The history of psychology at the University of Basel

Psychology in Basel has seen several beginnings – as a philosophical subdiscipline, as an independent subject, as an institute, and finally as a faculty. More than 130 years passed between the first and the last of these starts. During this time, psychology not only changed institutionally but also in content: from a primarily phenomenological-hermeneutic approach to a discipline rooted in empirical methods. The establishment of a faculty represents just the latest step in a long process of separation from the humanities..

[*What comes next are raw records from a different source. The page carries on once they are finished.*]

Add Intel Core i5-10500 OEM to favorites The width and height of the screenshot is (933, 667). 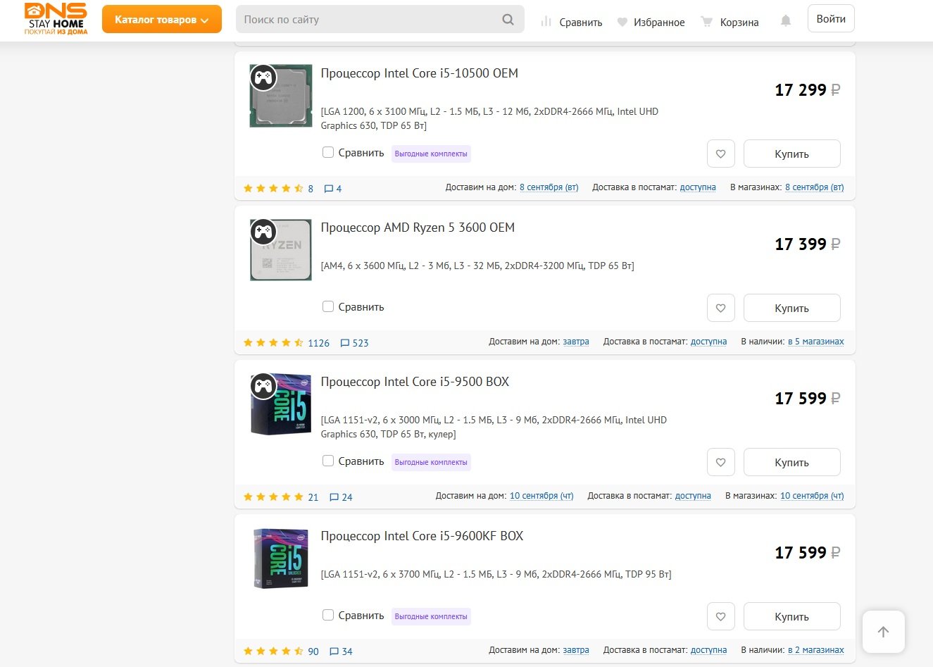click(720, 154)
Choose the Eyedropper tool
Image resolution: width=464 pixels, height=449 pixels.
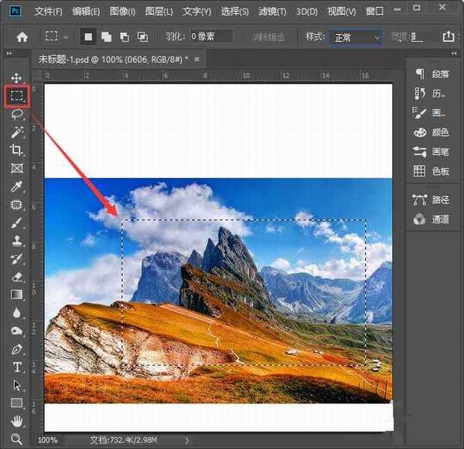click(x=16, y=186)
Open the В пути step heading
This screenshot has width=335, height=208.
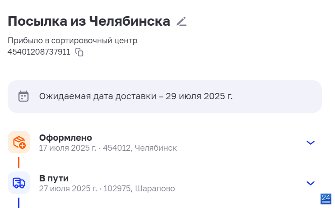[x=54, y=178]
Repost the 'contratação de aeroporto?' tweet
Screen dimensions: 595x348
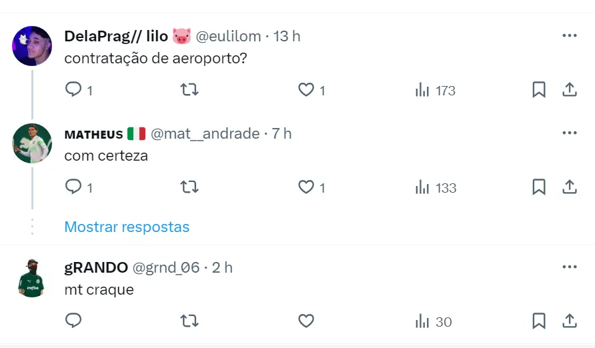tap(189, 90)
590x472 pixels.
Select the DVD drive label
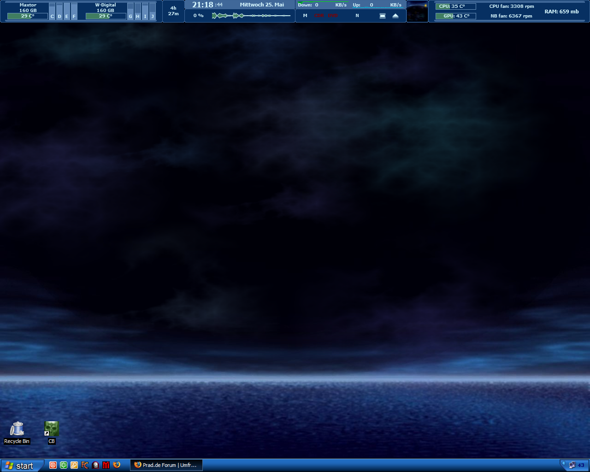point(333,16)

Psychology is the science of human experience and behavior. This rather broad definition has been valid from the first conception of psychology by Aristotle (384–324 BCE) to the present day. And for nearly as long, psychology was practiced as a discipline belonging to philosophy. This remained the case even when psychology, as a field of study, was introduced to academic teaching in the second half of the nineteenth century. In Basel, this occurred in 1866 when the second statutory chair of philosophy was also entrusted with psychological questions.

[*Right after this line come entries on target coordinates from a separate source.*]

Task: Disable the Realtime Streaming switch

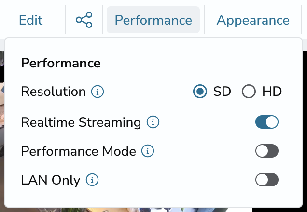Action: pyautogui.click(x=267, y=122)
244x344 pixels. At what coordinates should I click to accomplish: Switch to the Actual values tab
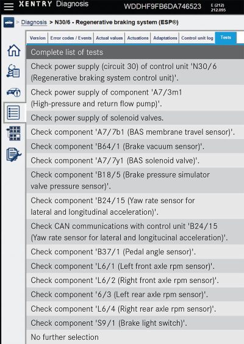[x=109, y=38]

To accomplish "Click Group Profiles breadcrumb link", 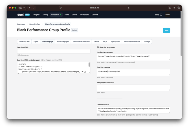I will [x=35, y=24].
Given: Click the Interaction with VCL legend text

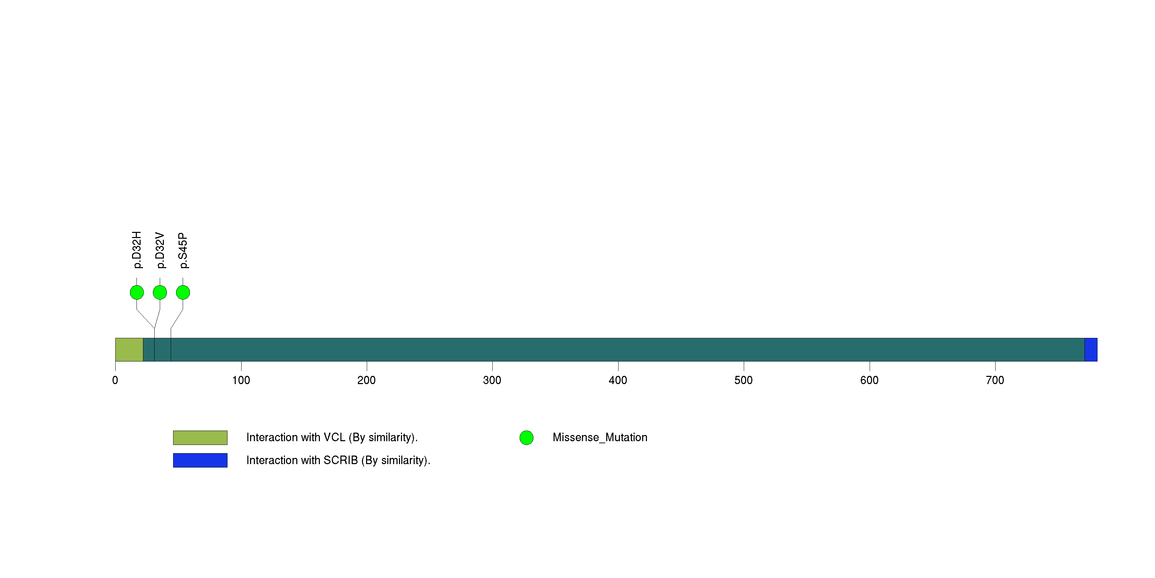Looking at the screenshot, I should (332, 437).
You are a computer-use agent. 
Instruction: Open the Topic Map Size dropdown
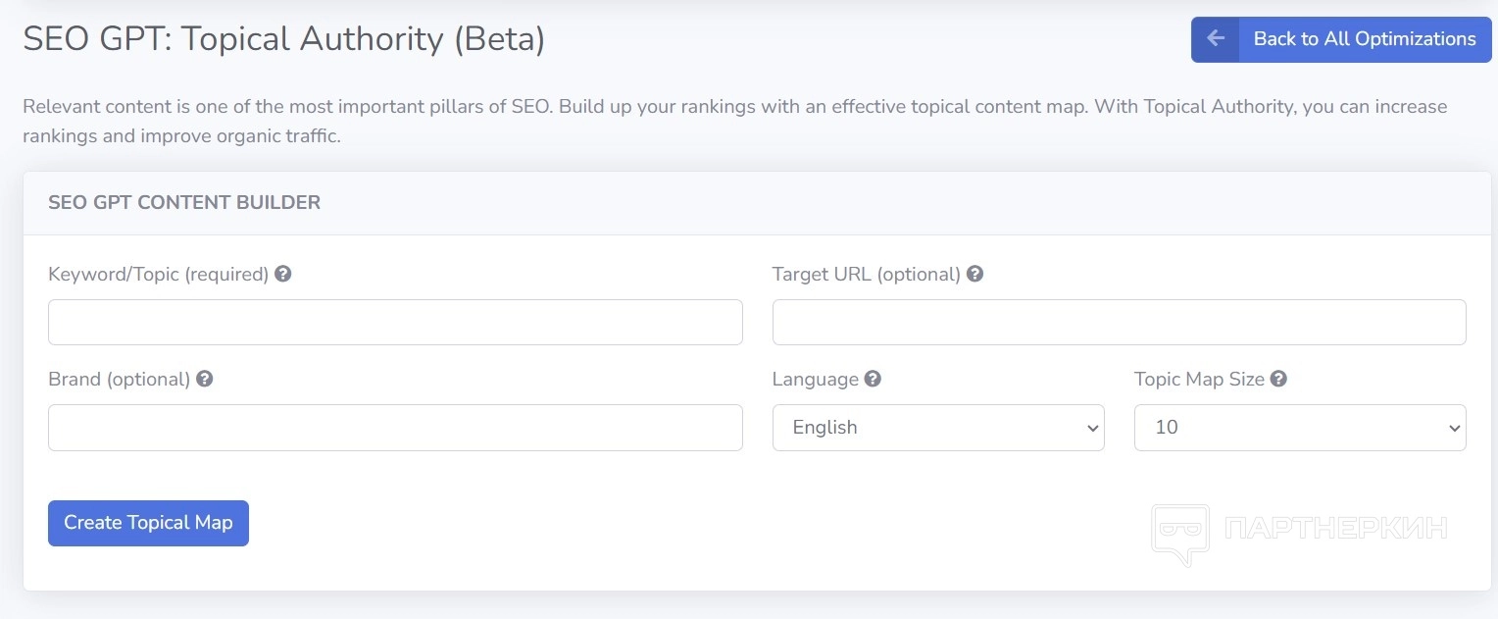1299,428
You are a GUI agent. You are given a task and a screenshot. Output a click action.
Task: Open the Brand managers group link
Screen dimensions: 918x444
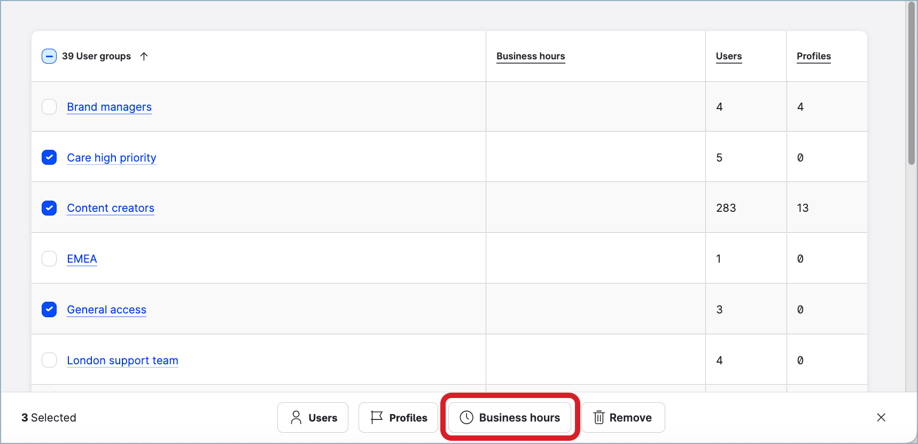(x=109, y=107)
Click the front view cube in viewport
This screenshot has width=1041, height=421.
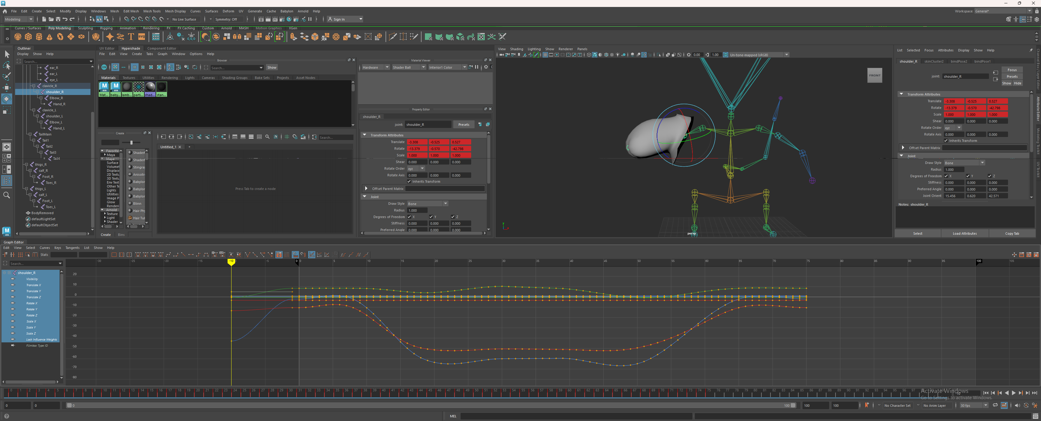[x=875, y=76]
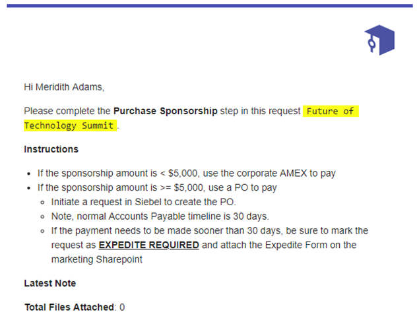This screenshot has width=419, height=318.
Task: Click the word Siebel in instructions
Action: coord(148,202)
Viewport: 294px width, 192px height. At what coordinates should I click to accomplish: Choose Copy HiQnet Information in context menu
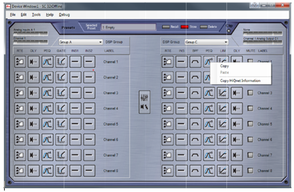click(240, 81)
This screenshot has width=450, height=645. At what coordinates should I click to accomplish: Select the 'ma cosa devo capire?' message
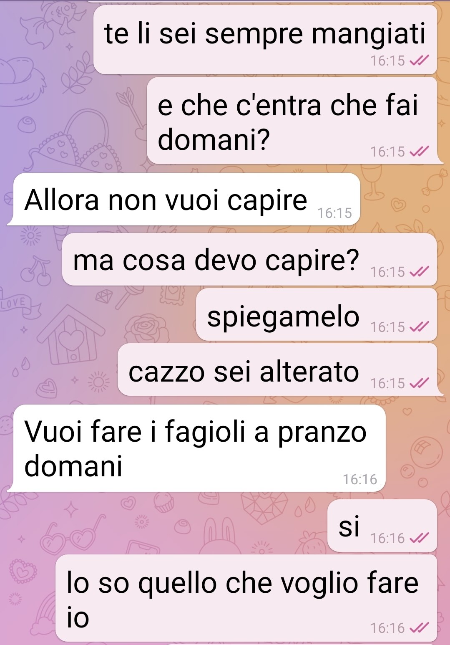click(x=249, y=259)
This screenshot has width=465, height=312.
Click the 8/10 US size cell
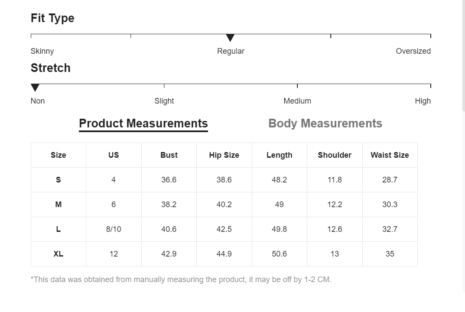pyautogui.click(x=114, y=229)
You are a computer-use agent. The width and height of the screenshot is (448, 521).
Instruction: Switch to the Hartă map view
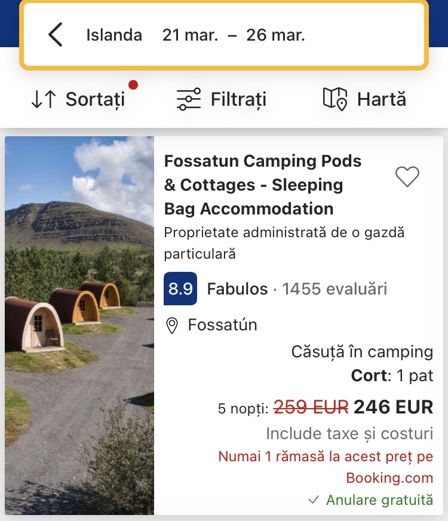coord(381,99)
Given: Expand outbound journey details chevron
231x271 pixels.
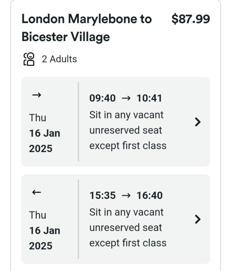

The consideration of psychology as a subdiscipline largely depended on the respective chair holders. Notably, the philosophers Paul Häberlin (1878–1960) and Karl Jaspers (1883–1969) played significant roles in advancing the importance of psychology in Basel. However, psychology did not receive its own faculty appointments until the mid-twentieth century. The first professorship in psychology within the humanities was held by Hans Kunz in 1951. Fifteen years later, Kunz was promoted from an associate to a full professor. Both positions remained under the auspices of the Philosophical Seminar. Psychology could now be studied as an independent subject, yet the connection to philosophy remained close – so close that psychology could only be chosen as a major by those who also studied philosophy as a minor.

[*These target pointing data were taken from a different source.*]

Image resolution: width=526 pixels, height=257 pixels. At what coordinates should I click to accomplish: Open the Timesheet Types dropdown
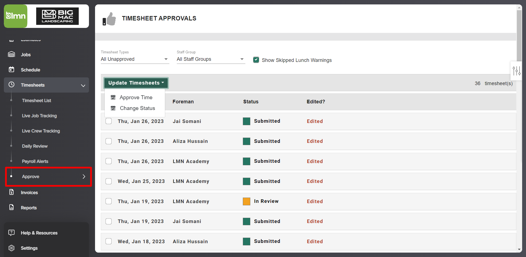tap(135, 59)
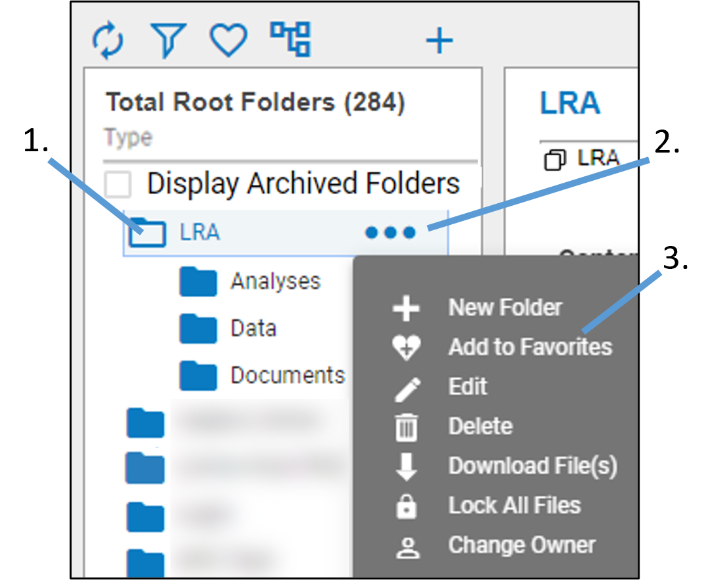
Task: Click the refresh icon in toolbar
Action: coord(107,40)
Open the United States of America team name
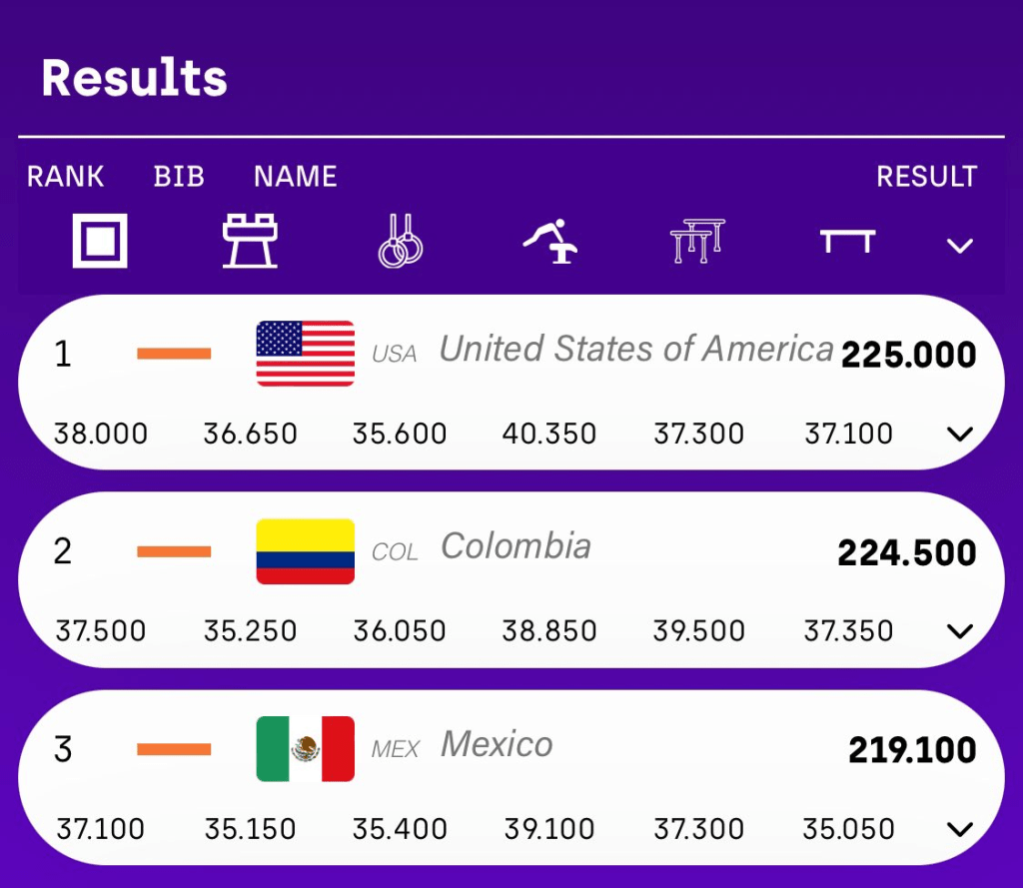Screen dimensions: 1023x888 [x=636, y=349]
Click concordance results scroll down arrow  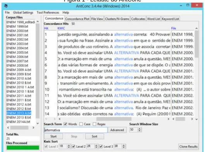coord(196,119)
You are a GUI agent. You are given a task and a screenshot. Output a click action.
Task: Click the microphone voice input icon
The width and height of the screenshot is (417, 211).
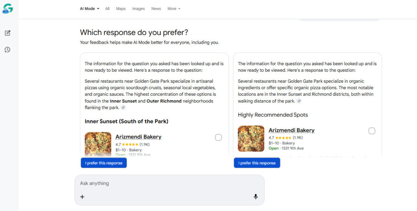256,197
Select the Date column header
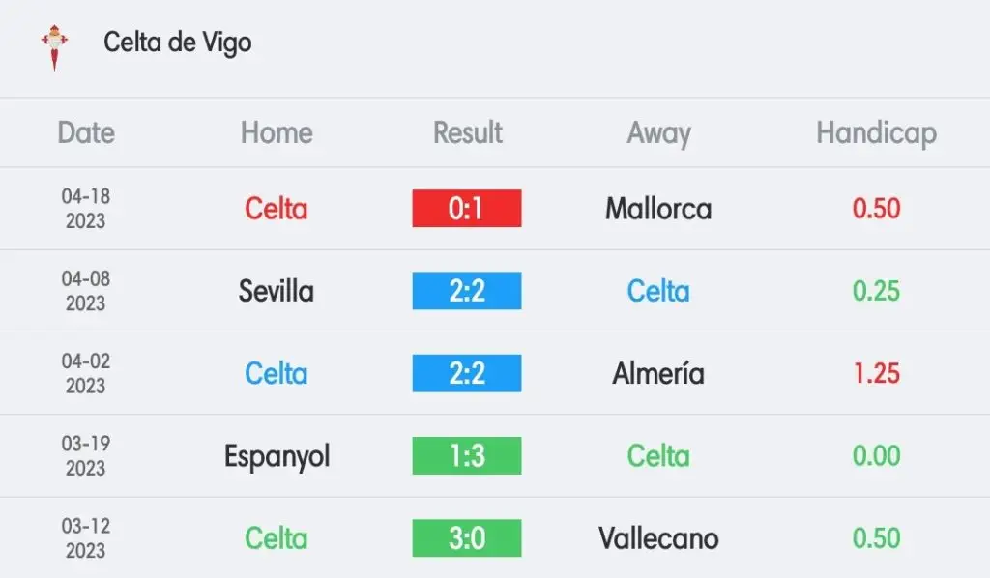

Psychology achieved its independence within the Faculty of Humanities and Social Sciences with the establishment of its own institute in 1978. The “Study Regulations for the Subject of Psychology,” issued in August of that year, broke with the required philosophical curriculum. Yet Prof. Gerhard Steiner, the first head of the institute, imposed new minor subject obligations that had to be fulfilled depending on the chosen specialization. Although the reform met with strong resistance from students, it became the foundation of psychology studies at the Faculty of Humanities and Social Sciences for the next twenty-five years. A reorientation in the field also took place; experimental methods were increasingly used to collect data, with statistical procedures applied for their analysis.

The empirical profile has been particularly enhanced since the establishment of the faculty in 2003 by incorporating methods from the natural sciences. This is especially true in the field of molecular psychology, which conducts its research in close cooperation with the Basel Biocenter. In addition to this division, founded in spring 2007, as of 2010 there were eight others, five of which also date from after the turn of the millennium. The young Faculty of Psychology is thus experiencing rapid growth – not least in terms of student enrollment. And it is precisely in this aspect that one of the greatest challenges lies today: the number of students and divisions has grown significantly faster than the number of professorships. As a result, there is a continuous overload in teaching, which the Faculty of Psychology has regularly lamented in annual reports and evaluation dossiers since it was founded.